Quantification of noradrenergic bouton density in cetartiodactyl cerebral cortex. Photomicrographs of dopamine-ß-hydroxylase (DBH)-immunostained axonal boutons in the occipital cortical grey matter of Camelus dromedarius, Hippopotamus amphibius, and Phocoena phocoena, and the anterior cingulate cortical grey matter of Balaenoptera acutorostrata. The scale bar = 50 µm and applies to all photomicrographs.

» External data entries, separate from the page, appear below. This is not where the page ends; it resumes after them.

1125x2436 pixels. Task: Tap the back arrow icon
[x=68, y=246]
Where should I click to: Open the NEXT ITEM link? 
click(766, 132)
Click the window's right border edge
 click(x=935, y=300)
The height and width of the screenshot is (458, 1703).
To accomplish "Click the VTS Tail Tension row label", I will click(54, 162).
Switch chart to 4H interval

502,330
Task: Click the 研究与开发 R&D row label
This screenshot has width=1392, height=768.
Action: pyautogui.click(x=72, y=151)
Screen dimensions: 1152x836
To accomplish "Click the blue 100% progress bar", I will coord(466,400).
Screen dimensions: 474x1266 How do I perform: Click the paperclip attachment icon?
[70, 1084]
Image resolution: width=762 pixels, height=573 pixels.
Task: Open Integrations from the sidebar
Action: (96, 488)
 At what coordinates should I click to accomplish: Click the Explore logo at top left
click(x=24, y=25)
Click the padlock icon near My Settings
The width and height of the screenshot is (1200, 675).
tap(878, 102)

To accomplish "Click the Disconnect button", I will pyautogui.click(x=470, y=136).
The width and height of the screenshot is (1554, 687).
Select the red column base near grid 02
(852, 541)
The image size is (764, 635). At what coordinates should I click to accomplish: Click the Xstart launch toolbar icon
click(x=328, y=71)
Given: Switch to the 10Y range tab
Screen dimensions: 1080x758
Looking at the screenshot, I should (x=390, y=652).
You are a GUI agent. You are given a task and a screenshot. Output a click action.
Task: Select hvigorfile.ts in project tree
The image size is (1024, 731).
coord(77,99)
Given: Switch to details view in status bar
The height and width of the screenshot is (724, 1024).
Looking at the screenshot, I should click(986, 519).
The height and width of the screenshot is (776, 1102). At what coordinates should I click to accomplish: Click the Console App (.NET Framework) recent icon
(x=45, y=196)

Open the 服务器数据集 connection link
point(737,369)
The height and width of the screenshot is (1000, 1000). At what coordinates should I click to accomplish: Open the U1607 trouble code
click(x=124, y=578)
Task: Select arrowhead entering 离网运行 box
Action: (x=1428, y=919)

Note the higher density of the DBH-immunoreactive boutons in the cortical grey matter of cetaceans compared to the artiodactyls as confirmed with stereological analysis (see the graph below the photomicrographs), showing that the density of DBH-immunoreactive boutons in the cortical grey matter of cetaceans is, on average, 1.4 times higher than that observed in artiodactyls (Table 1, error bars on average bars represent one standard deviation). Gm—sand gazelle, Gazella marica; Ss—domestic pig, Sus scrofa; Cn—Nubian ibex, Capra nubiana; Am—springbok, Antidorcas marsupialis; Dp—blesbok, Damaliscus pygargus; Ts—greater kudu, Tragelaphus strepsiceros; Ct—blue wildebeest, Connochaetes taurinus; Cd—dromedary camel, Camelus dromedarius; Ta—nyala, Tragelaphus angasii; Ha—river hippopotamus, Hippopotamus amphibius; Sc—African buffalo, Syncerus caffer; av. —average; Pp—harbor porpoise, Phocoena phocoena; Ba—minke whale, Balaenoptera acutorostrata.